2017-06-28 2 views
0

Ich bin ziemlich neu in Python Beautiful Soup und ich habe nicht viel Wissen über HTML oder JS. Ich versuchte, bs4 zu verwenden, um alle xls-Dateien in diesem page herunterzuladen, aber es scheint, dass bs4 die Verbindungen unter "Anlage" Abschnitt nicht finden kann. Könnte mir jemand helfen?Kann den gewünschten Link zum Download nicht finden (Python BeautifulSoup)

Mein aktueller Code ist:

""" 
Scrapping of all county-level raw data from 
http://www.countyhealthrankings.org for all years.

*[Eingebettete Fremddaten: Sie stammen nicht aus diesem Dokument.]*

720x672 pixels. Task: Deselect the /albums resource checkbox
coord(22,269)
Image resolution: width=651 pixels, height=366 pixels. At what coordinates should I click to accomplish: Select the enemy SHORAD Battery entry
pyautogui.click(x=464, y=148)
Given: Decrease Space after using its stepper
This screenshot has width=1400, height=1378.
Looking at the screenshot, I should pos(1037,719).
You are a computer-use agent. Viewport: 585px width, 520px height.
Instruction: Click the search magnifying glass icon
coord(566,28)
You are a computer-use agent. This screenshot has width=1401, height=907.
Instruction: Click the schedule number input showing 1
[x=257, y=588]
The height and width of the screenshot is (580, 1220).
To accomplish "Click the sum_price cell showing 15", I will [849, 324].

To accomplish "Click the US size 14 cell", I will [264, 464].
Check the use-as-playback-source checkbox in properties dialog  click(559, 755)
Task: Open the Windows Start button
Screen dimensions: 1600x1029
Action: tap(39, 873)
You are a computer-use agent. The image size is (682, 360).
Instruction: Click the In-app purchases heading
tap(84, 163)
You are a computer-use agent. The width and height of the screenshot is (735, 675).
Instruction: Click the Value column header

Data stored in RawData 
folder. 
Code modified from https://null-byte.wonderhowto.com/how-to/download-all- 
pdfs-webpage-with-python-script-0163031/ 
""" 

from bs4 import BeautifulSoup 
import urlparse 
import urllib2 
import os 
import sys 

""" 
Get all links 
""" 
def getAllLinks(url): 
    page=urllib2.urlopen(url) 
    soup = BeautifulSoup(page.read(),"html.parser") 
    links = soup.find_all('a', href=True) 
    return links 

def download(links): 
    for link in links: 
     #raw_input("Press Enter to continue...") 
     #print link 
     #print "------------------------------------" 
     #print os.path.splitext(os.path.basename(link['href'])) 
     #print "------------------------------------" 
     #print os.path.splitext(os.path.basename(link['href']))[1] 
     suffix = os.path.splitext(os.path.basename(link['href']))[1] 
     if os.path.splitext(os.path.basename(link['href']))[1] == '.xls': 
      print link #cannot find anything 
      currentLink = urllib2.urlopen(link) 

links = 
getAllLinks("http://www.countyhealthrankings.org/app/iowa/2017/downloads") 
download(links) 

(By the way, meine gewünschte Verbindung wie this aussieht.)

Dank!

Antwort

0

Dies scheint eine der Aufgaben zu sein, für die BeautifulSoup (an sich zumindest) unzureichend ist. Sie können es jedoch mit Selen machen.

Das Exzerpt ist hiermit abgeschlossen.